Endodoncias (tratamientos de canal) aumentan el riesgo de cáncer, diabetes y enfermedades cerebrales

Las endodoncias (tratamientos de canal), además de ser muy desagradables, en realidad pueden representar un gran riesgo para la salud. El Dr. Weston Price fue uno de los primeros investigadores en notar un vínculo entre el terrible procedimiento dental y la enfermedad, pero hoy en día muchos médicos creen que los tratamientos de canal tienen la capacidad de afectar negativamente el sistema inmunológico y la salud del cuerpo completo.

Una de las principales preocupaciones acerca de las endodoncias es el riesgo de una infección secundaria. Una solución química se utiliza para limpiar el área afectada de cualquier bacteria que permanece, pero el potencial para provocar infección adicional por bacterias persistente siempre continua. Un error clave que cometen los doctores es pensar que los microbios dañinos y otros organismos se encuentran sólo en las encías, y que pueden ser erradicados fácilmente con agentes desinfectantes. Sin embargo, hay millones de túbulos microscópicos debajo de la superficie del diente y las encías y es poco probable que alguna vez sean limpiados por completo.
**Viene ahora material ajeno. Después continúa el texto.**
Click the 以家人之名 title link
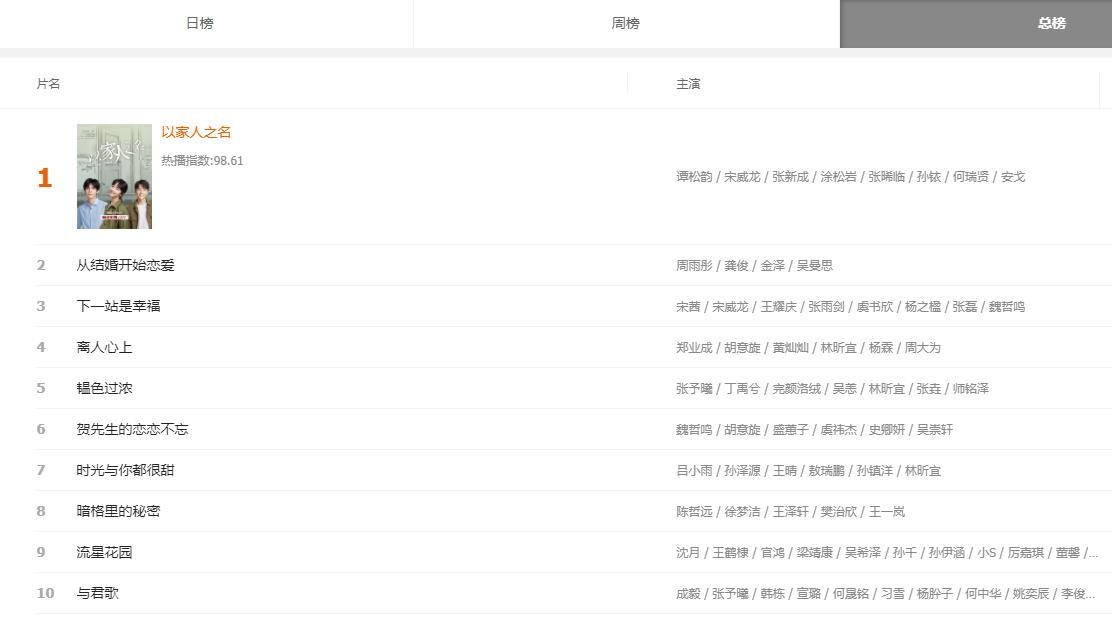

Los estudios han revelado que hasta el 50 por ciento de las bacterias sobreviven ilesas después de ser tratadas con hipoclorito de sodio, un desinfectante común. Ésto sugiere que la infección secundaria después de un tratamiento de canal no sería inusual. Y después que un diente ha sido acordonado (sellado), las bacterias anaerobias pueden seguir prosperando.

El daño causado por los tratamientos de canal no se ve a corto plazo

Un estudio dirigido por el Dr. Stuart Nunnally, DDS, MS, involucró seguir los resultados de pacientes que se habían sometido a tratamientos de canal, y los resultados fueron impactantes. Al cabo de tres años, cada uno de los 87 pacientes incluidos en el estudio informaron de una disminución significativa en su salud en general después de sus procedimientos de tratamiento de canal.

Los tratamientos de canal son una solución temporal a lo que a menudo se convierte en un problema crónico. Después del tratamiento inicial, todo parece ir bien. Se puede comer de nuevo; el diente deja de doler; todo está bien otra vez. Sin embargo, los dientes tratados con tratamientos de canal son propensos a convertirse en una infección crónica. Por otra parte, como la mayor parte del nervio – si no todo el nervio – se retira, no se siente ningún dolor. Ésto deja que los patógenos se multipliquen libremente y produzcan toxinas que pueden propagarse por todo el cuerpo. En realidad no queda mucho de un diente que ha sido tratado con un tratamiento de canal, lo que significa que además de no sentir ningún dolor, no hay forma de que lo que queda del diente pueda protegerse a sí mismo; lo que queda del diente se vuelve extremadamente vulnerable a los patógenos. Estos patógenos pueden circular del diente al torrente sanguíneo y a todo el cuerpo, causando estragos dondequiera que vayan.

Las toxinas y patógenos son una causa primaria de la enfermedad y la degeneración. Debido a su naturaleza oxidativa, estas sustancias nocivas y microorganismos son conocidos por agotar los suministros de antioxidantes del cuerpo. Esto abre el camino para las enfermedades.

Las endodoncias promueven el cáncer y otras enfermedades

El Dr. Josef Issels, un especialista en cáncer de fama mundial, requiere que sus pacientes con cáncer retiren los dientes que tienen que han sido tratados con un tratamiento de canal. De hecho, retirar estos dientes muertos es una parte integral de su protocolo de tratamiento. El Dr. Issels discute en su libro, Cancer: A Second Opinion, cómo llegó a creer que los dientes muertos, tratados con tratamientos de canal, instigan la enfermedad. Afirma que en el transcurso de 40 años en práctica que ha tratado a más de 16.000 pacientes con cáncer. Informa que más del 90 por ciento de ellos tenía entre dos y 10 dientes muertos que habían sido tratados a través de endodoncias. El Dr. Issels cree firmemente que cuando los dientes muertos se dejan en la boca, sólo sirven para generar grandes cantidades de toxinas que son capaces de causar cáncer y otras enfermedades. Basado en años de estudio y mi experiencia personal, estoy 100 por ciento de acuerdo con el Dr. Issels.